Caveat – I am not an economist, so the opinions expressed are mine based on little education, some experience and selective readings. Those with more knowledgeable than me might properly challenge my findings. My bottom line is that modest deflation and inflation, by which I mean one or two percentage points, are not reasons for concern. It is when we get rapid changes in either direction that trouble ensues, as the U.S. experienced in the 1930s with deflation and in the 1970s with inflation, and which other countries have undergone to far greater extremes.

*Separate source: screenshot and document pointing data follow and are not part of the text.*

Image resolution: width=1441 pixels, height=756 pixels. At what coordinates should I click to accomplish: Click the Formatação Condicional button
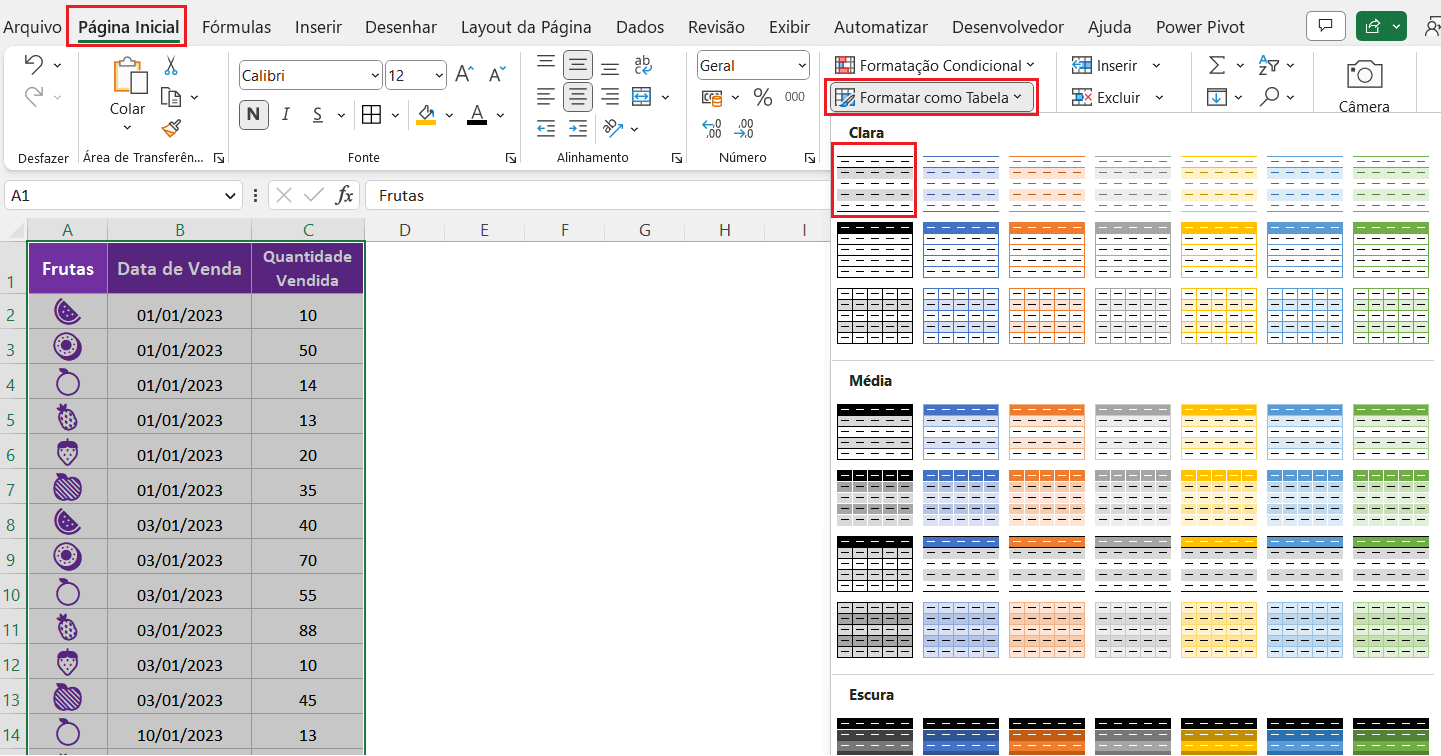coord(930,65)
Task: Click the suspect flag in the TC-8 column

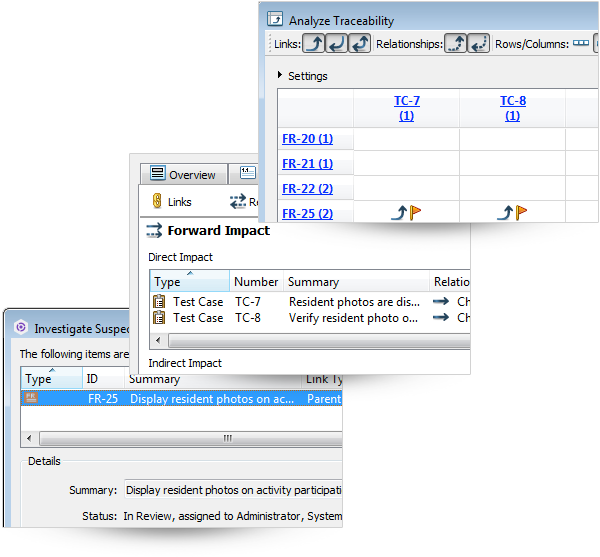Action: pyautogui.click(x=521, y=212)
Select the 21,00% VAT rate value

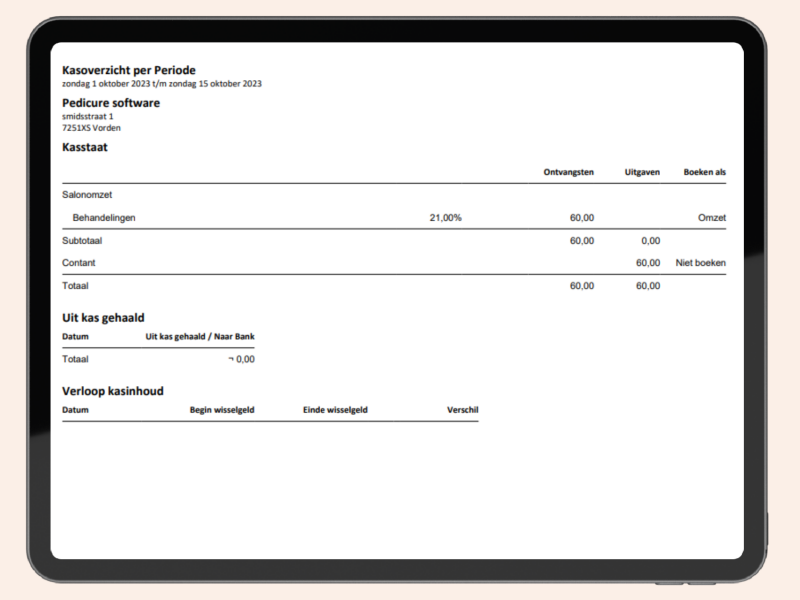click(445, 217)
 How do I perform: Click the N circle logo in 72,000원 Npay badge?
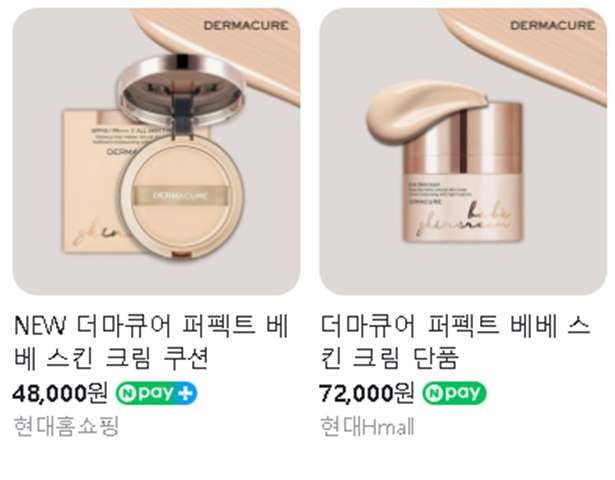434,393
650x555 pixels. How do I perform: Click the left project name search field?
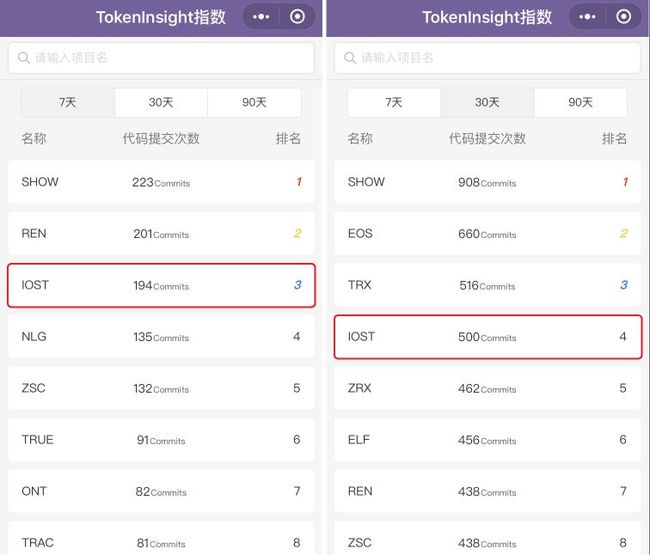click(161, 58)
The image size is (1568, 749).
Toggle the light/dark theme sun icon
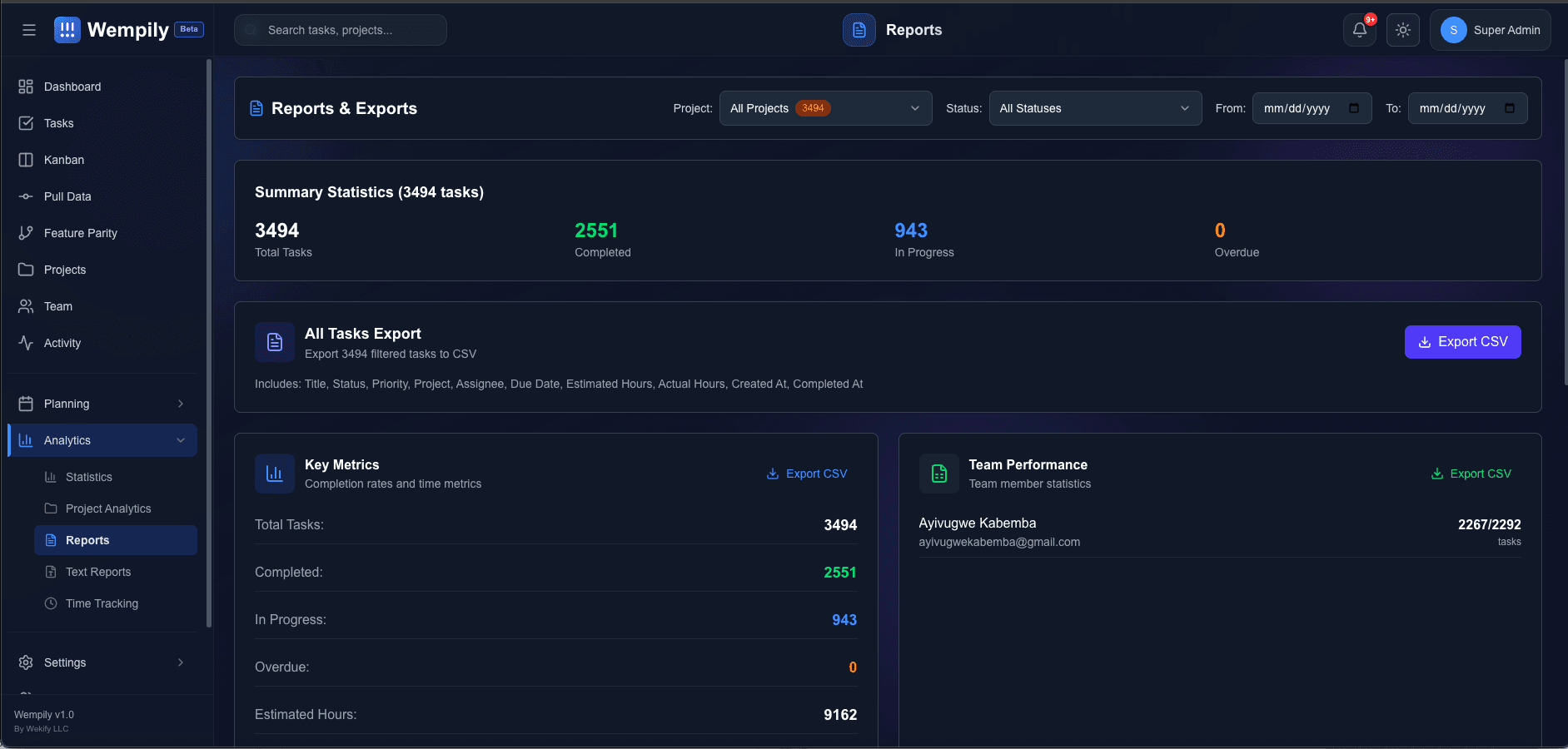1403,30
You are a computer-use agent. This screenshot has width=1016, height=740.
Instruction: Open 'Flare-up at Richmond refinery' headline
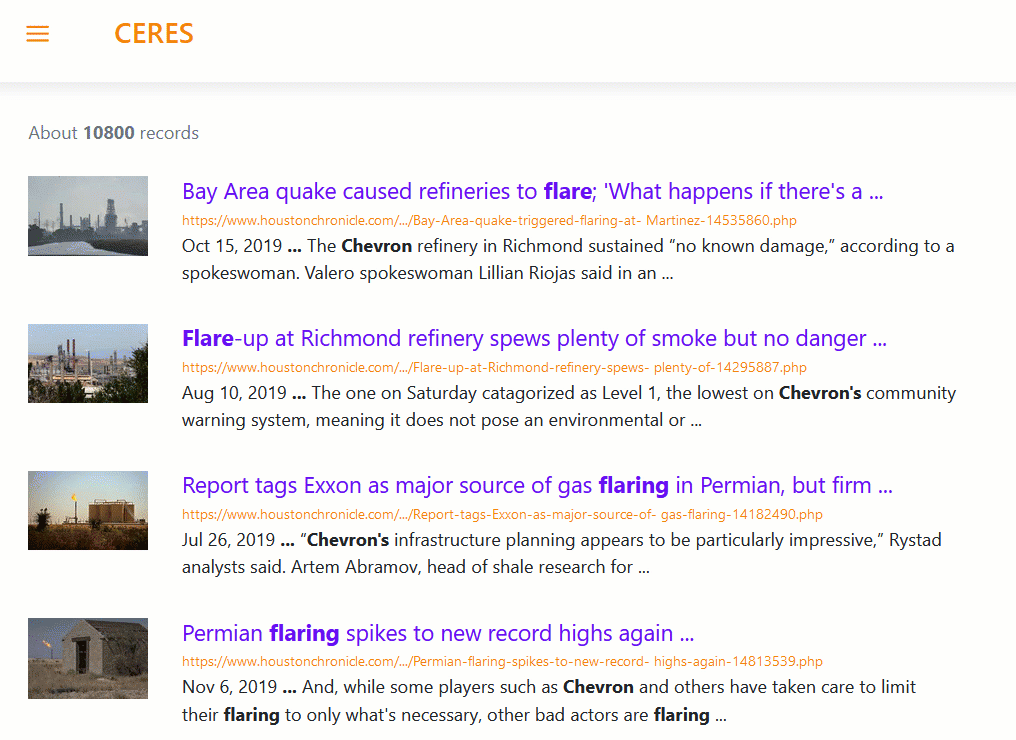tap(535, 338)
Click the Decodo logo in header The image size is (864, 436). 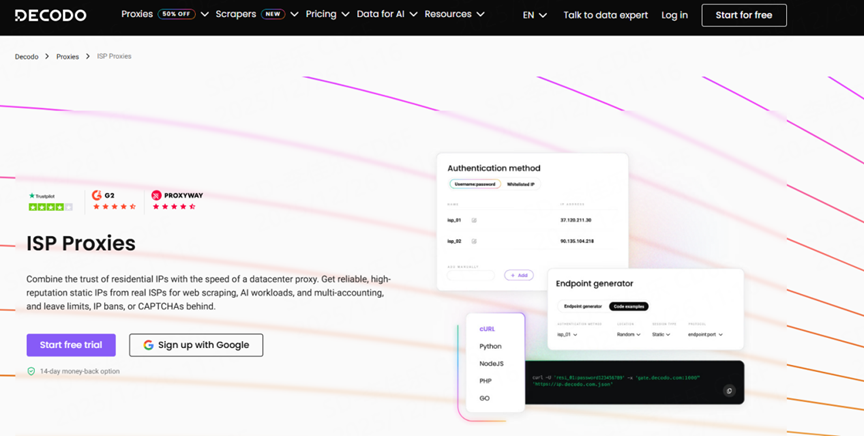pyautogui.click(x=50, y=15)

We live in an age of technological wonderment, not dissimilar to the closing decades of the 19th Century when the fruits of the Industrial Revolution were being harvested. The European Space Agency was able to land a vehicle on a comet 300 million miles away, yet only two and a half miles wide, and which was traveling at 40,000 miles per hour. The journey began on March 2, 2004 in French Guinea when the spacecraft Rosetta lifted off on what would be a journey of 3.8 billion miles and which took more than ten years. By any measure this was an extraordinary feat.
Technology has changed our everyday lives in myriad ways, from e-books to smart phones, from home security systems to cars that drive themselves. Technology, along with the lowering of trade barriers, has allowed businesses to design products in one place and produce them somewhere else, lowering prices for consumers – a benign form of deflation that we should celebrate, despite politicians using the term to conjure images of potential catastrophes.
About a week ago John Cochrane, professor of finance at the University of Chicago, penned an op-ed in the Wall Street Journal titled “Who’s Afraid of a Little Deflation?” I read it, and exhaled, finally! Is it possible that we may be exiting an eighty-year period during which deflation, because of the 1930s, has been seen only as a portent of doom? During the 19th Century deflation was seen as compatible with economic growth.